Copy out every line of the listing in which "agent" appears.

(DATASET RECORDS Opens)

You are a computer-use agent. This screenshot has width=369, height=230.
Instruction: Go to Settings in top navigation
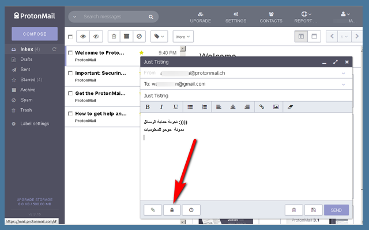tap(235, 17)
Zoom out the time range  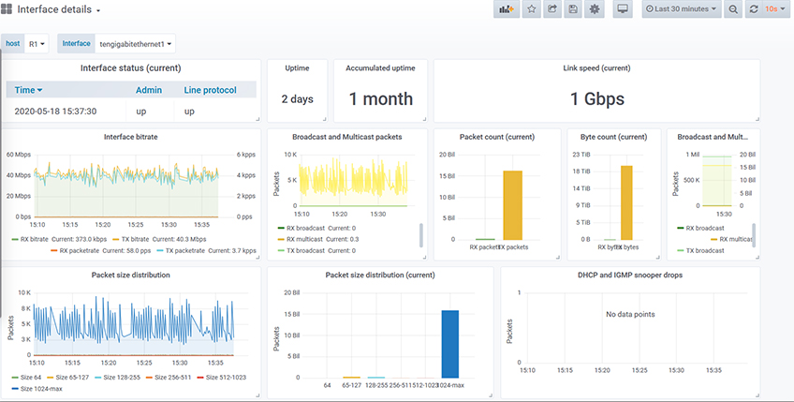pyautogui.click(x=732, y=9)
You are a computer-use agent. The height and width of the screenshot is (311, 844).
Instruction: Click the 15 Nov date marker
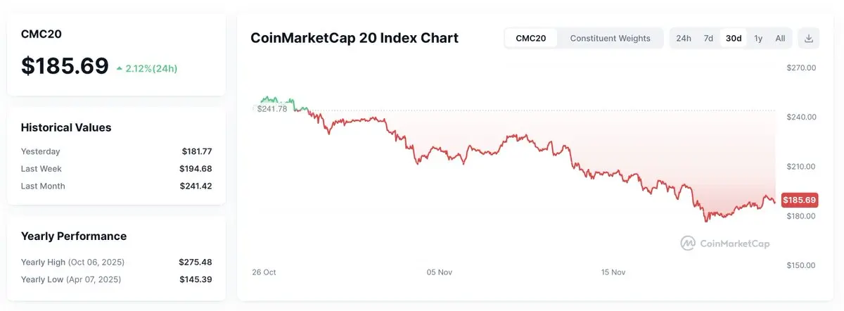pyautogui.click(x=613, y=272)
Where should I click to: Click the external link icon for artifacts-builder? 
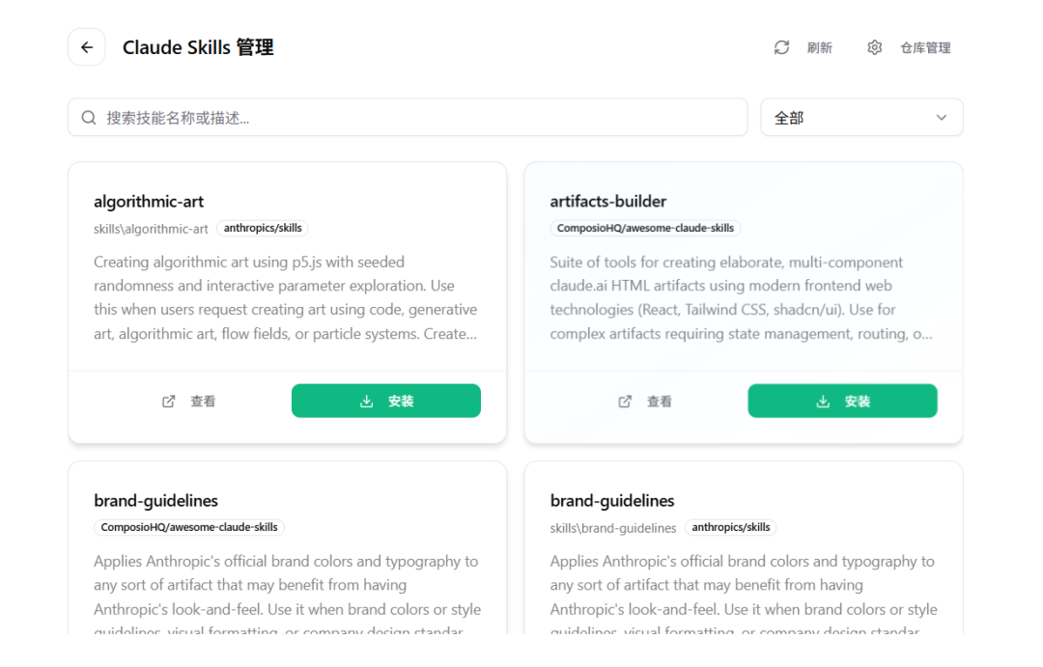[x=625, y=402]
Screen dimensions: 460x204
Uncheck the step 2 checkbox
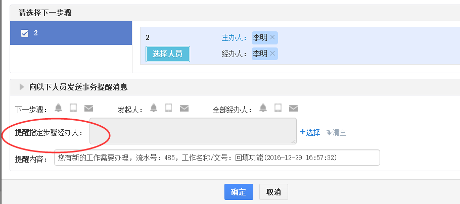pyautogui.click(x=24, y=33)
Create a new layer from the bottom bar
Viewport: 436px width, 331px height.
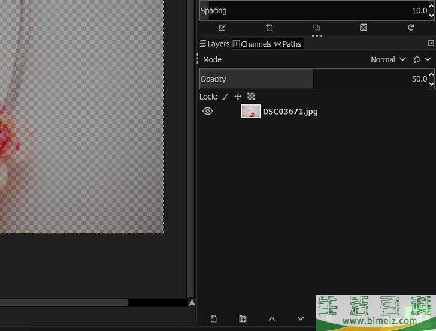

(DATASET RECORDS Closes)

#### EXERCISE OUTPUT
You are a computer-use agent. This screenshot has width=369, height=230.
You are a computer-use agent. The height and width of the screenshot is (311, 844).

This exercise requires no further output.